No início da década de 1980, Ceausescu já tinha exaurido todo o capital anteriormente acumulado pela Roménia. A população romena sofreu severas restrições quando o governo tentou quitar de uma só vez toda a dívida externa do país (de aproximadamente 13 mil milhões de dólares). As privações incluíam racionamento de electricidade e de água quente, mesmo com invernos rigorosos.
Talvez uma das privações mais penosas tenha sido o «programa científico de alimentação» que a partir de 1982 passou a estipular a quantidade máxima de produtos que uma pessoa podia comprar mensalmente.
O Estado controlava o que cada cidadão podia consumir e ainda recomendava dietas para «poupar», ou seja, para lidar com a fome. Com efeito, o racionamento foi ficando cada vez mais apertado com o passar dos anos, enquanto Ceaucescu vivia numa luxúria desalmada, no colossal palácio que mandou construir — o maior edifício civil do mundo! — e entretendo-se com a sua vastíssima colecção de filmes pornográficos. Deste monstro, era amigo e admirador aquele que viria a fazer dois mandatos como Presidente da República Portuguesa: Mário Soares!…

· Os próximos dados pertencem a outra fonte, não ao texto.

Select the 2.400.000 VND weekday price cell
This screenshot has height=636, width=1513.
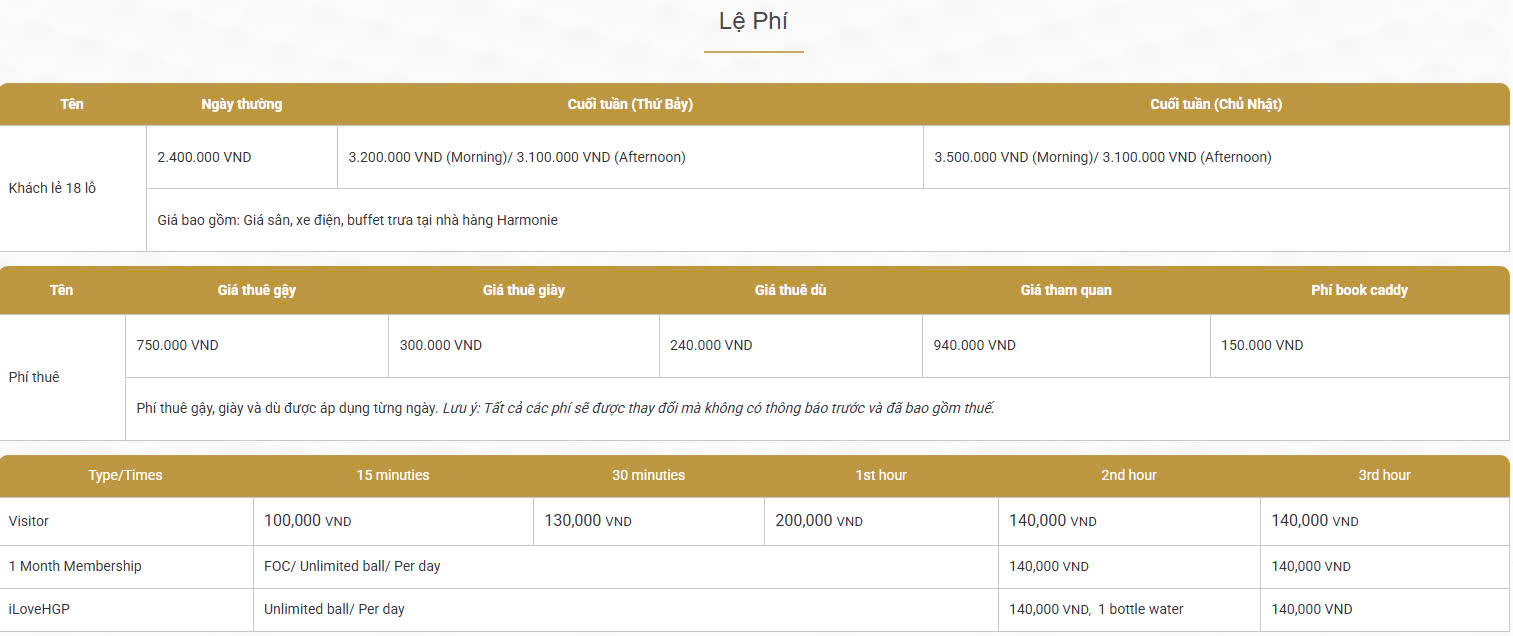point(205,157)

Ao mesmo tempo, porém, os romenos foram tomando consciência da sua miséria graças ao contrabando de filmes em vídeo-cassette VHS, que começaram a circular em mercado clandestino, mostrando o que era a vida quotidiana no Ocidente e a facilidade com que se conseguiam todos os bens de consumo. Esses filmes eram discretamente distribuídos e exibidos para grupos de 20 a 30 de cada vez, mas o número de pessoas que os viam não parou de crescer, o mesmo ocorrendo com o descontentamento. As revoltas populares começaram então a intensificar-se até que o regime comunista acabou por cair de podre nessa sublevação conhecida como «Revolução do Natal» na Roménia.